(Stored records)
##############################
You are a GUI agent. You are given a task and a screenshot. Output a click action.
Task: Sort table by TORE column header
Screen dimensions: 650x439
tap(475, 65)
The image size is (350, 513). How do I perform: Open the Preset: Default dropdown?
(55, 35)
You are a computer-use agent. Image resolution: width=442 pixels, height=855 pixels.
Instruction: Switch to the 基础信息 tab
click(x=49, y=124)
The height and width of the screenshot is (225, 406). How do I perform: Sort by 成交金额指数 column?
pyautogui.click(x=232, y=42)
##############################
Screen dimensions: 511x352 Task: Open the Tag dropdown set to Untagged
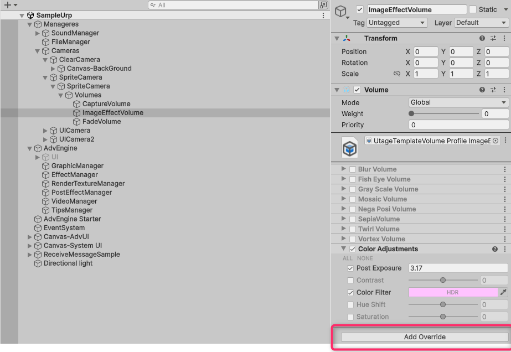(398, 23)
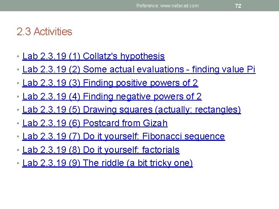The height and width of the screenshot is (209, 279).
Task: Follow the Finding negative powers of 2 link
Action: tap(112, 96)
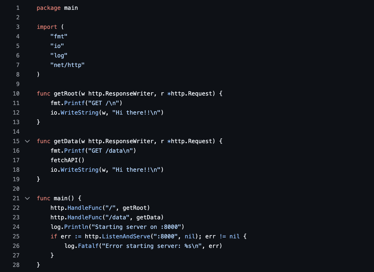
##############################
Looking at the entries above, say how many lines hold the word "agent". Offer no other text.

2